I’ll write more about that elsewhere. The short version: I want to know how much of a real game one person can ship if they treat AI agents as collaborators with very specific failure modes, and design the project around those failure modes rather than ignoring them.
What Phase 1 actually is
Phase 1 answers exactly one question: is the core colony management loop fun?
Not “is the art good.” Not “is there a tutorial.” Not “are there ten enemy types.” The minimum thing that’s recognizably SimAnt-shaped is:
- Your colony has a queen, workers, larvae, and food storage
- You designate tunnels to dig; workers dig them
- You assign chamber types (queen chamber, nursery, food storage); ants behave accordingly
- You toggle between surface view and underground cross-section
- Workers find food on the surface and bring it home
- Pheromone trails form and decay
- You set behavior priorities (forage / dig / defend / idle)

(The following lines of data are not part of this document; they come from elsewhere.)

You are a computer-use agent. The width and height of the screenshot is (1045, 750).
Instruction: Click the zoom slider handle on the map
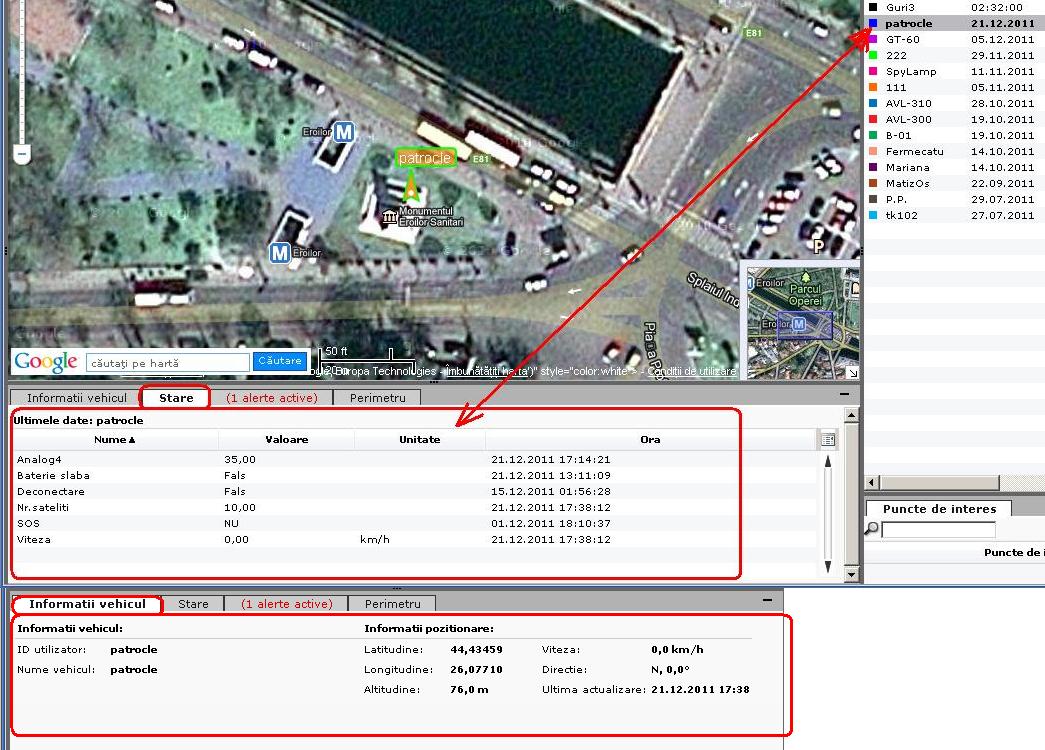coord(22,154)
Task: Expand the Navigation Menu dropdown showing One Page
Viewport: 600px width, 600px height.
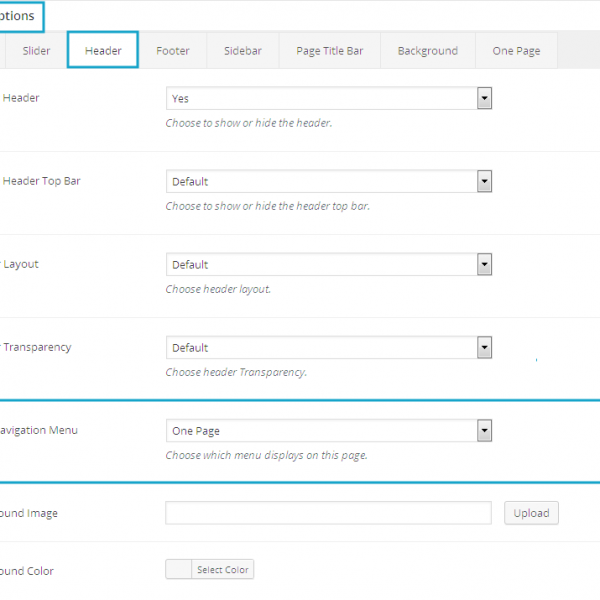Action: point(328,431)
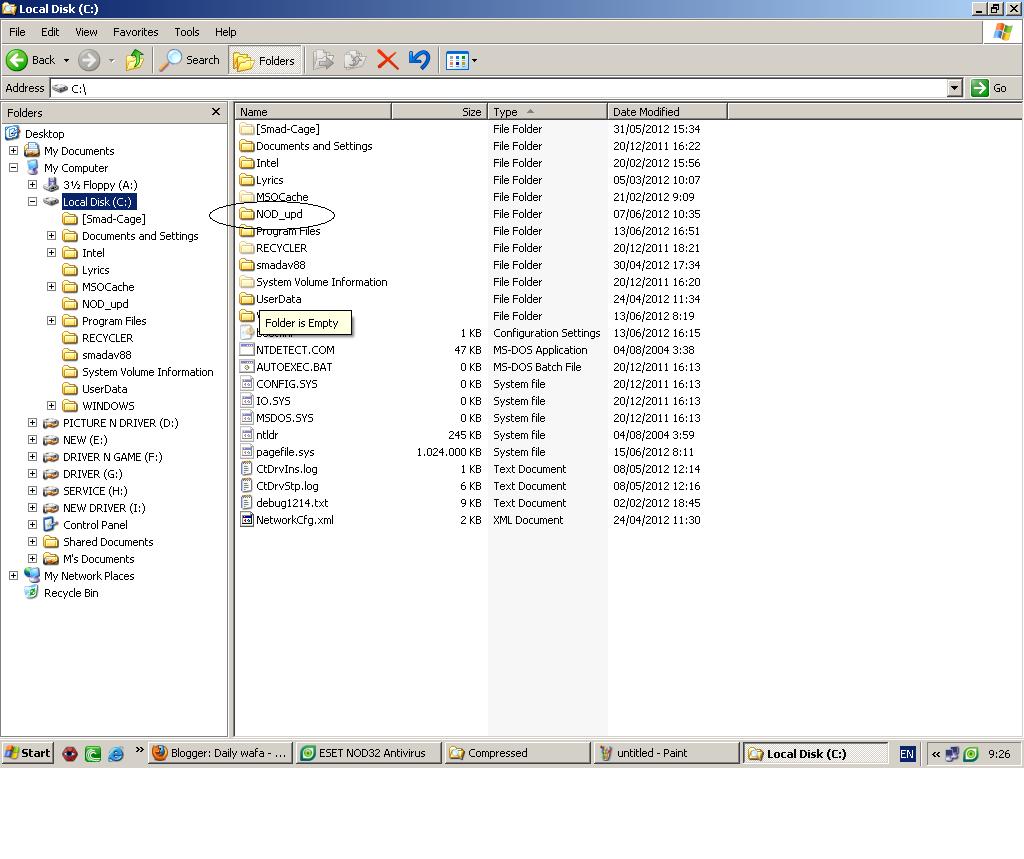Toggle the Folders pane button
Viewport: 1024px width, 859px height.
pos(265,61)
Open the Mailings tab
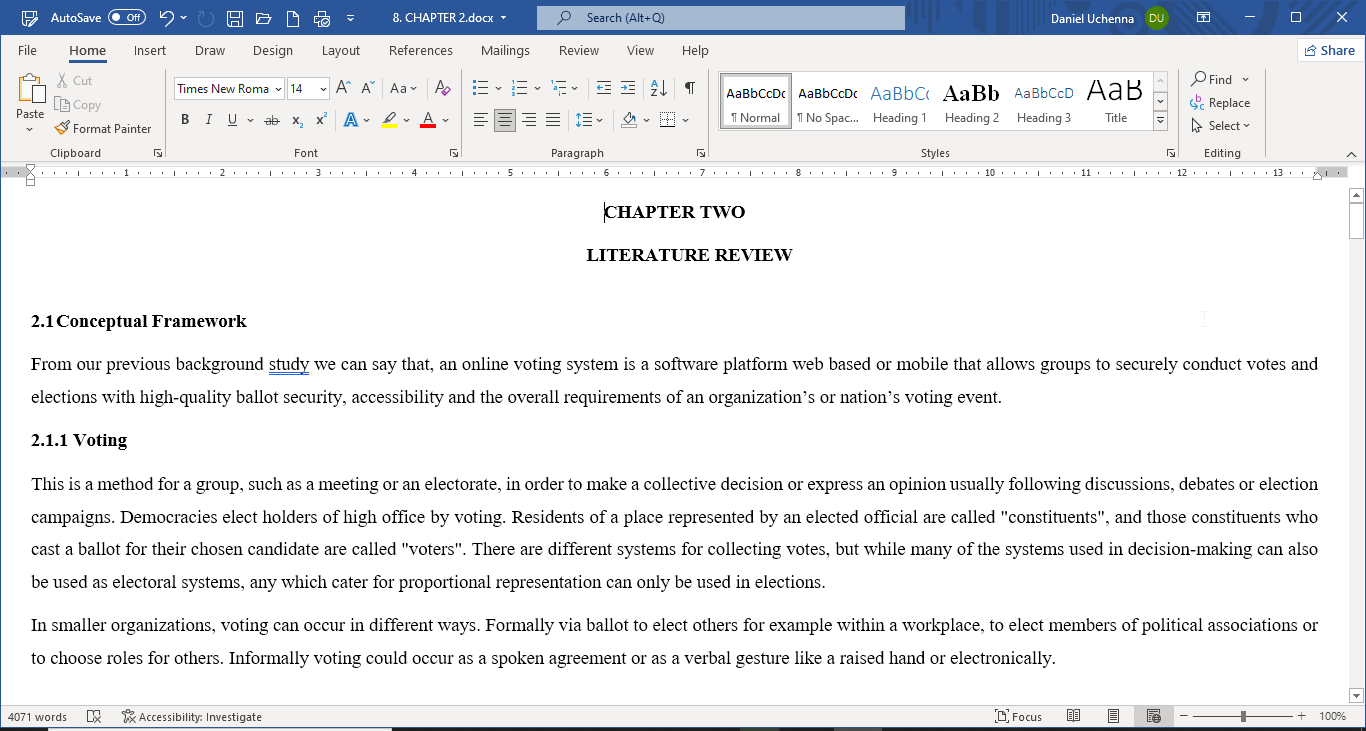This screenshot has height=731, width=1366. [505, 50]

- One enemy AI colony runs the same simulation systems you do
- Win condition: kill the enemy queen. Lose condition: they kill yours.
That’s it. That’s the whole thing. A round takes 5 to 15 minutes. You play it, and either you want to play another round or you don’t.
If the answer is “yes” — Phase 2 starts adding depth. Multiple castes. Real pixel art. Sound. The Yellow Ant, where you can drop into a single individual SimAnt-style. Multiple patches. A day/night cycle.
If the answer is “no” — no amount of art, sound, tutorials, or content saves it. You go fix the core loop or you stop.
What I’m explicitly not doing in Phase 1
- Pixel art. Phase 1 is programmer art — circles and rectangles. Real art begins after the loop is validated.
- Sound and music. Same reason.
- Tutorial system. There’s a one-page text explanation.
- Settings menus, save/load UI, main menu. The game boots straight into a hardcoded scenario and autosaves to localStorage.
- Multiple enemy types, multiple ant castes, weather, the Yellow Ant, the human invasion, mating flights. All deferred to later phases.
- Multiplayer. The architecture preserves the option (deterministic simulation, replay logging) but Phase 1 is single-player only.
Each of these has a reason. The collective reason is the same: scope discipline. SimAnt was made by a bigger team than me, and they were doing it as their day job. I’m one person with AI collaborators. The way that math works is that I have to cut hard until the thing I’m building is small enough to be good, then expand from there.
Where this is now
The site you’re reading just came online. The game itself has a working simulation skeleton — fixed timestep, deterministic RNG, the seven principles enforced via lint — and is currently mid-Phase 1 buildout. There’s no playable demo yet. There will be, behind a sign-up gate, and you’ll see it land in the roadmap when it does.
I’ll keep posting here. No cadence promises — when something worth reading happens, you’ll see it.